__WHAT YOU HAVE TO DO__: Would you set down the lines running from the one that holds "The height and width of the screenshot is (445, 662)." to the final line of the listing, both included, exactly and with no others?

┌──

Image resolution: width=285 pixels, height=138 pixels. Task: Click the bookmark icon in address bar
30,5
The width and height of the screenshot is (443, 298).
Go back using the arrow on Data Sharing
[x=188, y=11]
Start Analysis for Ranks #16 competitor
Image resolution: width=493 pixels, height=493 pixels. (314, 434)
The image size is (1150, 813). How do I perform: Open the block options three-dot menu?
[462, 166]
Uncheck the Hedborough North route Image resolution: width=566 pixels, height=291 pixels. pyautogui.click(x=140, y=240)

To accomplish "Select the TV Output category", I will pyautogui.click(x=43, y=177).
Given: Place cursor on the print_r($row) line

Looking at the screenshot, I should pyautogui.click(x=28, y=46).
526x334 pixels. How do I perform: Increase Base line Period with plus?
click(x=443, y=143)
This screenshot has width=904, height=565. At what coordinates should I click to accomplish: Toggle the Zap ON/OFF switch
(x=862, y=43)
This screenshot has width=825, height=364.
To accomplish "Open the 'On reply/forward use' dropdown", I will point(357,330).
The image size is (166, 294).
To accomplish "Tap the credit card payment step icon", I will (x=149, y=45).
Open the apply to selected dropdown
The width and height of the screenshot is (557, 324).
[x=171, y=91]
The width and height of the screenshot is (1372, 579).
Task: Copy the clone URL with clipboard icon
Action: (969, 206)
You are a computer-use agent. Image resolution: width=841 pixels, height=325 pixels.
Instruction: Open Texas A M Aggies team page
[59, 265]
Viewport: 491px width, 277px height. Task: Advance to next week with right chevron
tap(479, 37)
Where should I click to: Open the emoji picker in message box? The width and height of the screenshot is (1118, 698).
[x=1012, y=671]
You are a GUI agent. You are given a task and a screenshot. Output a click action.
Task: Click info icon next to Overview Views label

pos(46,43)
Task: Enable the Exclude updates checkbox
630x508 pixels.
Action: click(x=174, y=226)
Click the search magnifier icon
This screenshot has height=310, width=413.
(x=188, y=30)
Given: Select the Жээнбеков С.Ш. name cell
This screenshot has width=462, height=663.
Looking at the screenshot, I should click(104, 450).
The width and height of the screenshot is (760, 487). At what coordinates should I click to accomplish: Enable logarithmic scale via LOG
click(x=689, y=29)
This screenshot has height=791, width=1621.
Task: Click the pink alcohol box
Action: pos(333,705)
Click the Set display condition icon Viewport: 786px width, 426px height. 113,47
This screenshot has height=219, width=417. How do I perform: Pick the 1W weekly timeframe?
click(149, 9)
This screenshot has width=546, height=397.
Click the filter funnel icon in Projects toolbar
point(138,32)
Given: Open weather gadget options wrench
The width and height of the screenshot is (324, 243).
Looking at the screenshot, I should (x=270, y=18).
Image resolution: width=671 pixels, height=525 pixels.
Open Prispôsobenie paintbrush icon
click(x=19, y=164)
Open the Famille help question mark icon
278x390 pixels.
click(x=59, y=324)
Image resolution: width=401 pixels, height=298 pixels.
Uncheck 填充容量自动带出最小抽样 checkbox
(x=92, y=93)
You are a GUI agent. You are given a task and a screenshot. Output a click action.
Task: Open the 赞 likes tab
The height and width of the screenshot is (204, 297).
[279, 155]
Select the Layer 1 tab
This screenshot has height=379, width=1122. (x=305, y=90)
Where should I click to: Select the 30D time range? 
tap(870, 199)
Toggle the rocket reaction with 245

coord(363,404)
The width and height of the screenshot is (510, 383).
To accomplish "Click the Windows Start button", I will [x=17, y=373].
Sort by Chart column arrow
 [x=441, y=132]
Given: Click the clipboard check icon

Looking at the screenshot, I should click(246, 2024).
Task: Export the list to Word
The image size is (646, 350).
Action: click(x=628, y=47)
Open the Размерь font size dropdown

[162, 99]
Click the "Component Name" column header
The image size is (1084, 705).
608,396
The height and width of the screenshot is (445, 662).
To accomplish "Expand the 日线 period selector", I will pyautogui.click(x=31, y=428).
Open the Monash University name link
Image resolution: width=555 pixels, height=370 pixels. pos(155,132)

└──

__TASK SOLUTION__:
The height and width of the screenshot is (445, 662).
To accomplish "Expand the 日线 period selector", I will pyautogui.click(x=31, y=428).
Open the Monash University name link
Image resolution: width=555 pixels, height=370 pixels. pos(155,132)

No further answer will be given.